Strongly expecting helps. Based on my test's result, AIT and oneflow diffusers achieve the best performance on T4. But stable diffusion models are slow on T4, really need better performance on A10.

Updated: the most recent version of tensorrt outperforms oneflow. Nevertheless, still interested in AIT for AIT‘s good friendliness with pytorch runtime

Environment

I am doing test within a cuda 117 docker container. A10/A100 host nvidia driver version is 470.161.03

hl475 commented 1 year ago

@terrychenism wondering if you have any insights about the problem with UNet?

terrychenism commented 1 year ago

We don't have plan for support T4/A10 gpus, but will support H100.

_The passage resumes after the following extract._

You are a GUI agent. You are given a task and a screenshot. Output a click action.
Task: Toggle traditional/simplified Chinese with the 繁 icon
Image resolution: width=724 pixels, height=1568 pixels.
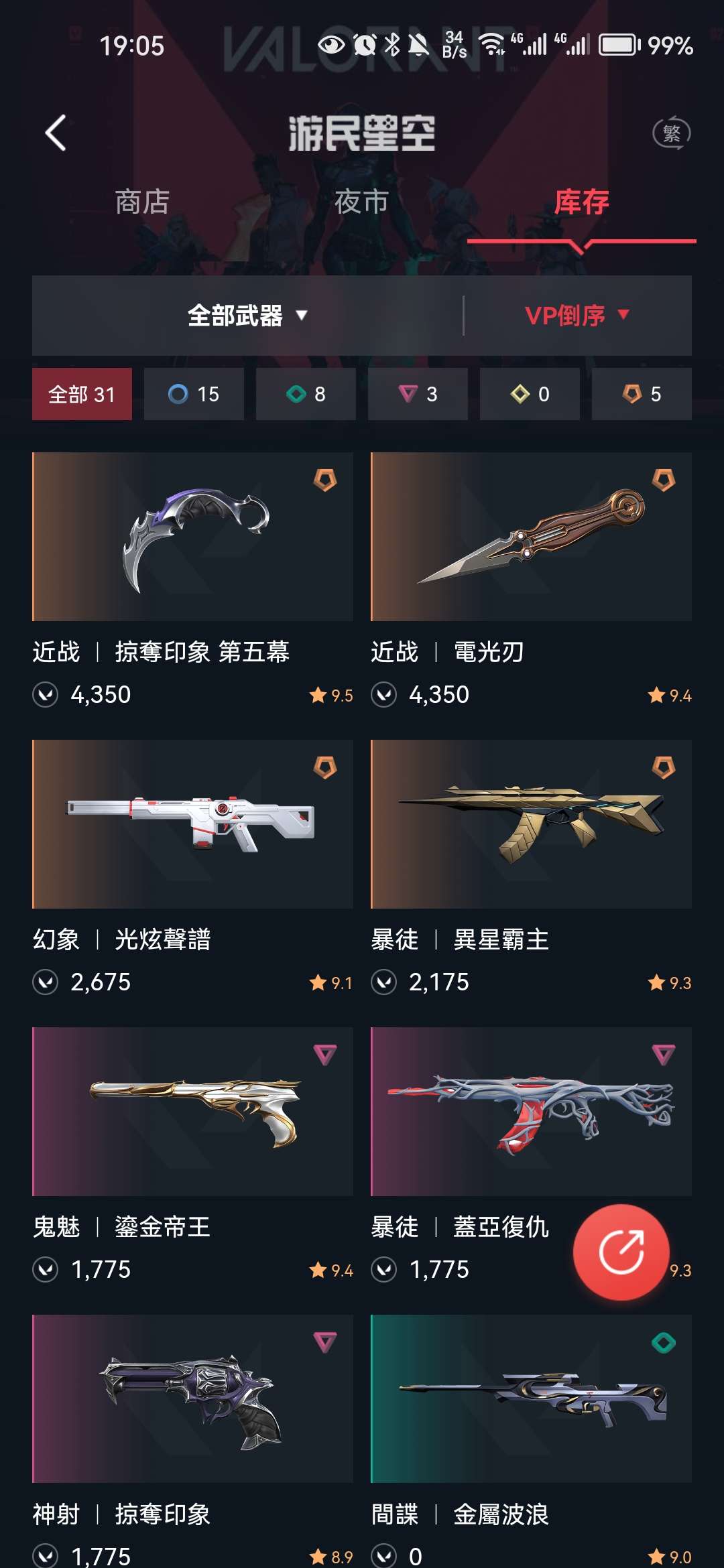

LiJChang commented 1 year ago

I also encounter this issue on RTX 4090 when compiling Stable Diffusion inpainting UNET which expect 9 input channels. Any update or insight on this issue?

hlky commented 1 year ago

@LiJChang Inpaint UNet requires padding for conv_in. __init__

in_channels = self.in_channels + (4 - (self.in_channels % 4))
self.conv_in = nn.Conv2dBias(in_channels, block_out_channels[0], 3, 1, 1)

forward

        if self.in_channels % 4 != 0:
            channel_pad = self.in_channels + (4 - (self.in_channels % 4))
            sample = ops.pad_last_dim(4, channel_pad)(sample)

        sample = self.conv_in(sample)

and mapping

pad_by = 4 - (in_channels % 4)
params_ait["conv_in_weight"] = torch.functional.F.pad(params_ait["conv_in_weight"], (0, pad_by))
LiJChang commented 1 year ago

Thanks for the helpful information @hlky! It worked!

AppleAndBanana commented 1 year ago

Thanks for the helpful information @hlky! It worked!

Could you please tell me how did you solve this 9 input channels problem? I can't see the info from hlky, thanks!